Running Solr on Kubernetes

Why Kubernetes?

  • Easy to deploy and manage
  • Resilient against failures (if configured properly)
  • Easy autoscaling helps save costs. Massively!
  • Cloud provider agnostic management

    Why is this hard? Why SearchStack?

  • Managing storage layer for any stateful application on Kubernetes is hard.

  • Every stateful application (like a database or search engine) requires careful administration adhering to best practices.

  • SearchStack attempts to make deploying and managing production grade search applications easy.

Container local storage (no persistent volume):

Pros: Simple
Cons: No fault tolerance

Network attached storage (e.g. EBS/EFS on AWS or PD on GCP)

Pros: Cheap; Support for Snapshots; Simple
Cons: Slower I/O
How: Neither of EBS or PD support ReadWriteMany. In order to leverage them, we can either (1) manually attach an EBS/PD to the nodes and use HostPath with ReadWriteMany, or (2) Setup an NFS server (with Rook) backed by the EBS/PD and use this in ReadWriteMany mode. The example below demonstrates the latter.

Local SSD storage:

Pros: Fast
Cons: Expensive

Notes:

If every node has an additional SSD attached as a block device, then we can setup a distributed filesystem using them using Ceph (with Rook). This is a very performant solution. However, production maintenance would require devops engineers to learn some ceph tools. We’ll add a guide for this solution shortly.

Google Cloud Platform

  1. Assuming you have an active Google Cloud Platform account, the first step is to create a project (or use an existing project).
  2. Next, go to the Kubernetes Cluster tab in the console and hit the Create Cluster button. gcp-001-kubernetes-cluster.png
  3. Use a “Standard cluster” and edit the following:
    Name: my-search-stack
    Master version: 1.13.6-gke-5
    gcp-002-standard-cluster
  4. Scrolling down further, edit the node pools to choose desired memory and vCPU settings.
    Note: This is usually based on how resource intensive your application is going to be. Having at least 3 nodes, with at least 4 vCPUs and 16GB each should suffice for most medium to large scale applications. If you want to leverage autoscaling, choose the number of nodes you wish to autoscale up to (at peak resource utilization).
    gcp-003-node-pools
  5. Choose container image as Ubuntu. gcp-004-save Note: You can choose to add Local SSD disks. For this quickstart, we’ll use a Standard Persistent Disk and you can skip this for now (have it at 0).
  6. Save the node pools and hit Create button to bootstrap this cluster.

Deploy NFS storage, Zookeeper and Solr

  1. Install the gcloud SDK and kubectl on your laptop.
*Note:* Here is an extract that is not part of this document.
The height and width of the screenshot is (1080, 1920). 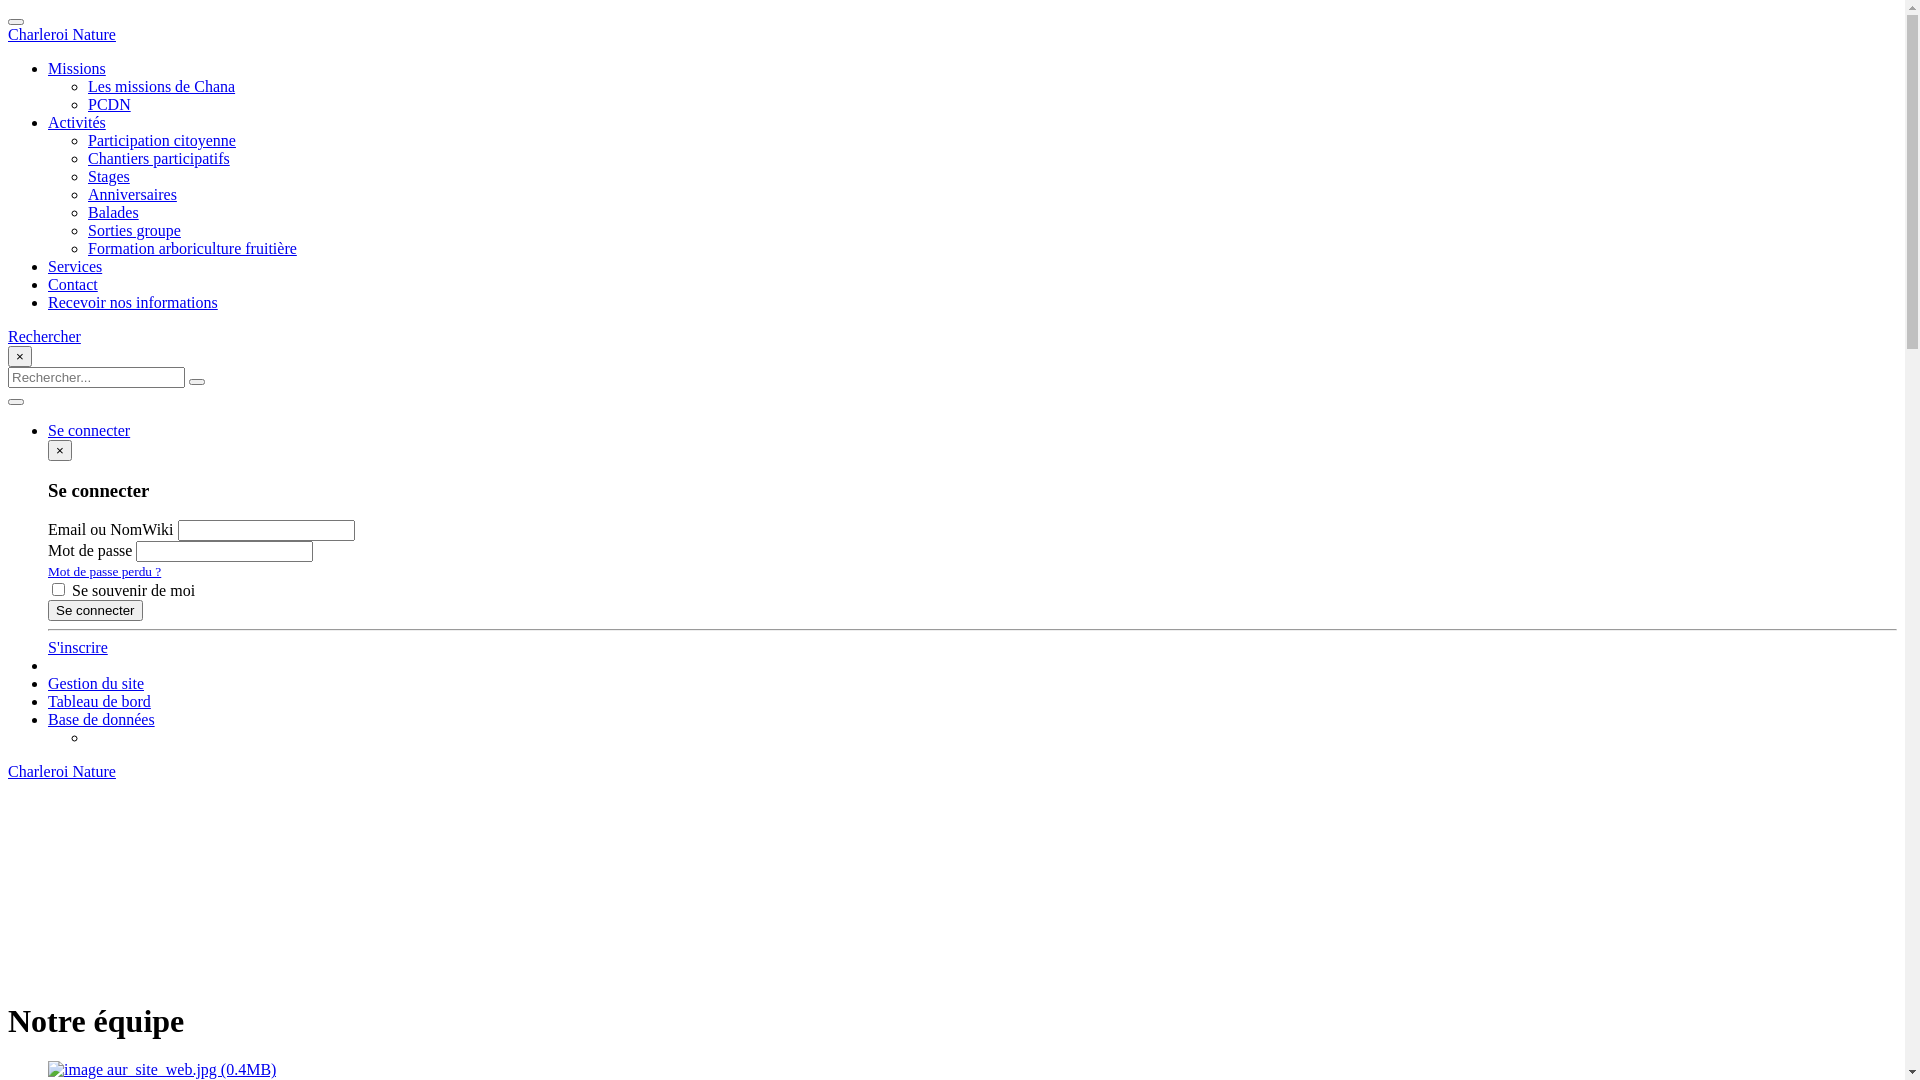 I want to click on PCDN, so click(x=110, y=104).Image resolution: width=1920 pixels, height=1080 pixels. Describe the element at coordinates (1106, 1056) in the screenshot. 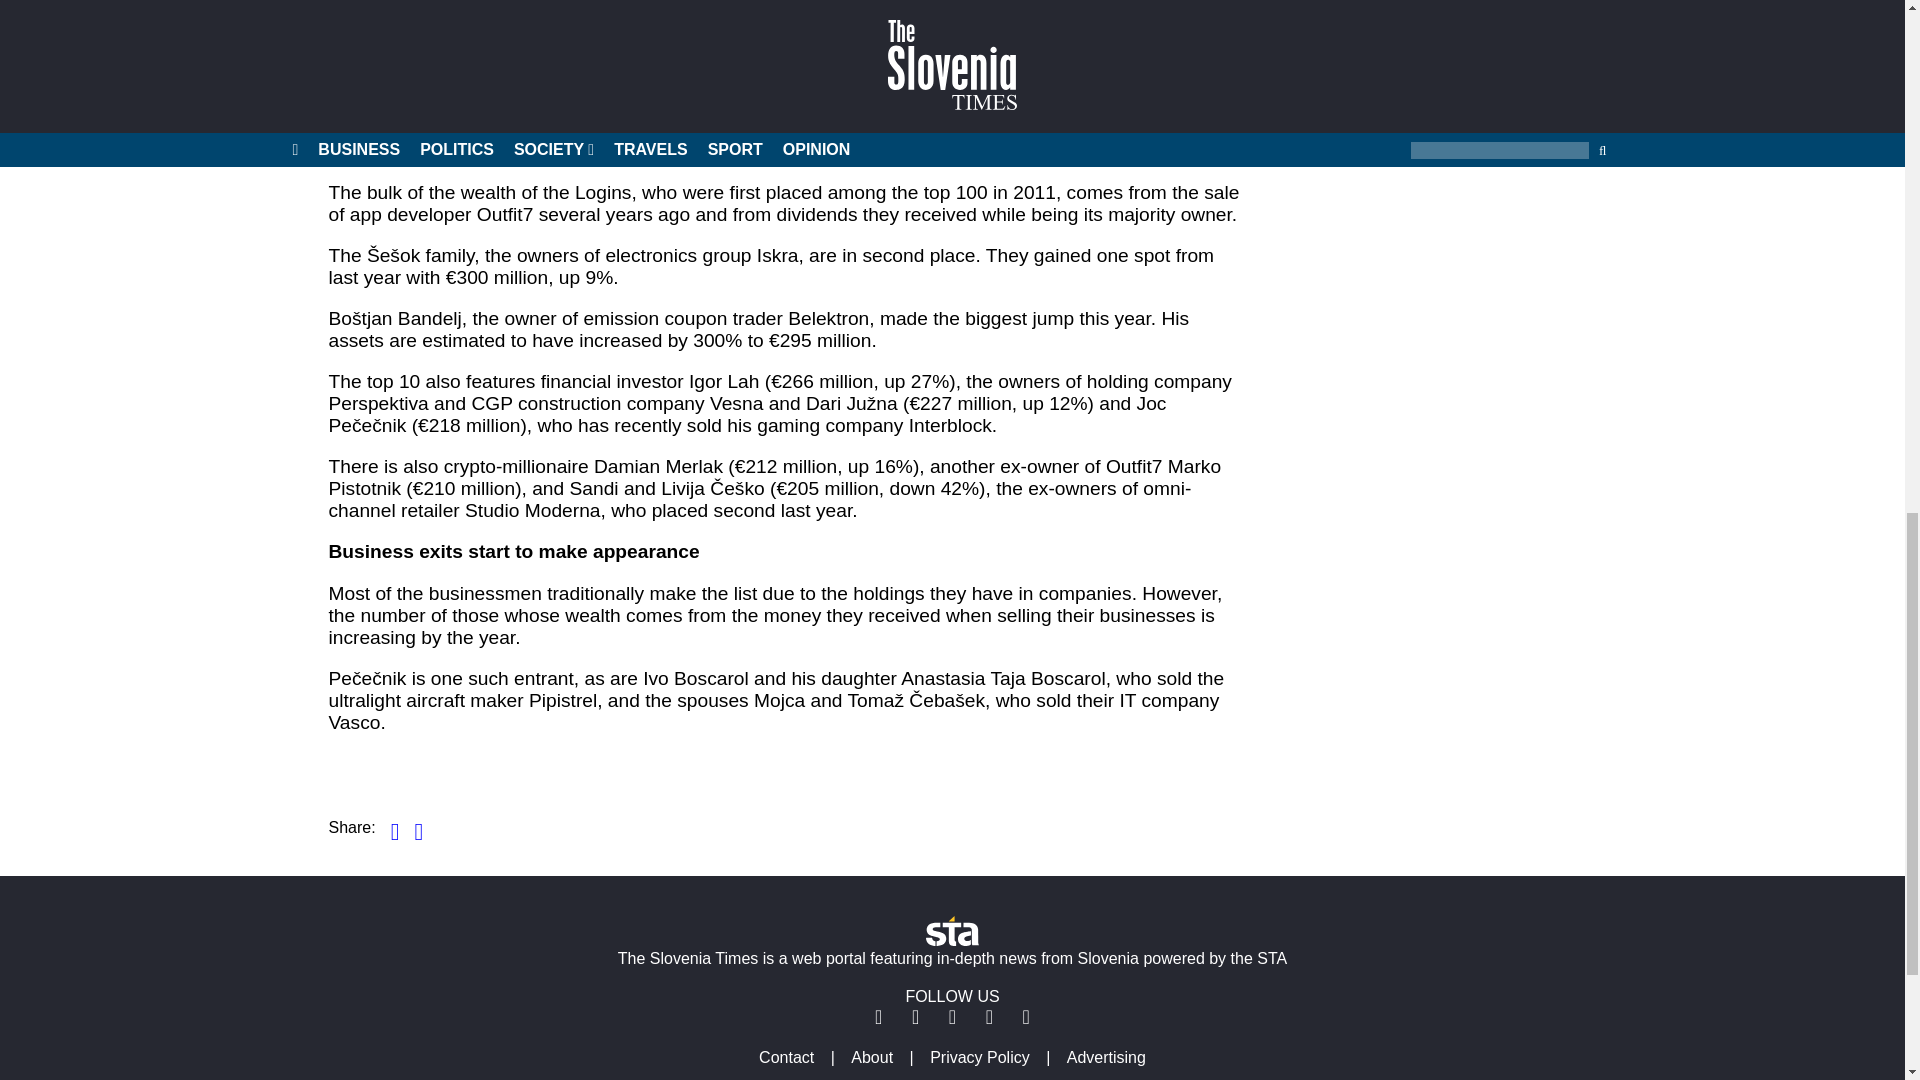

I see `Advertising` at that location.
Do an OAuth based login for your gcloud CLI.
  2. Setup kubectl config using your project ID:

    $ gcloud container clusters get-credentials my-search-stack --zone us-central1-a --project <project-id>
    
  3. Create a Persistent Disk:

    $ gcloud compute disks create solr-pd --zone us-central1-a --size=200GB
    
  4. Check all nodes are ready:

    $ kubectl get nodes
    
    $ git clone https://github.com/searchstackio/searchstack
    
    $ cd searchstack
    
    $ kubectl apply -f rook-nfs-gcloud.yml
    
    $ kubectl apply -f zk.yml -f solr.yml
    
  5. Wait until all the pods are Running:

    $ kubectl get pods --all-namespaces
    
  6. If you see all your pods running, congratulations! You can check your Solr admin UI using a proxy:

    $kubectl port-forward pod/solr-0 8983:8983
    
  7. Open http://localhost:8983/solr on your browser.

Next Steps

  1. Storage solution using Ceph/EdgeFS (Rook)
  2. Configuring autoscaling and collection management
  3. Backups, snapshots, cross-cluster replication
  4. Rolling vs Canary deployments
  5. Distributed Tracing using Istio
  6. Metrics and Monitoring using Prometheus / Grafana / Datadog
  7. Configurable pipelines for indexing and querying into Apache Solr
  8. Integration with machine learning frameworks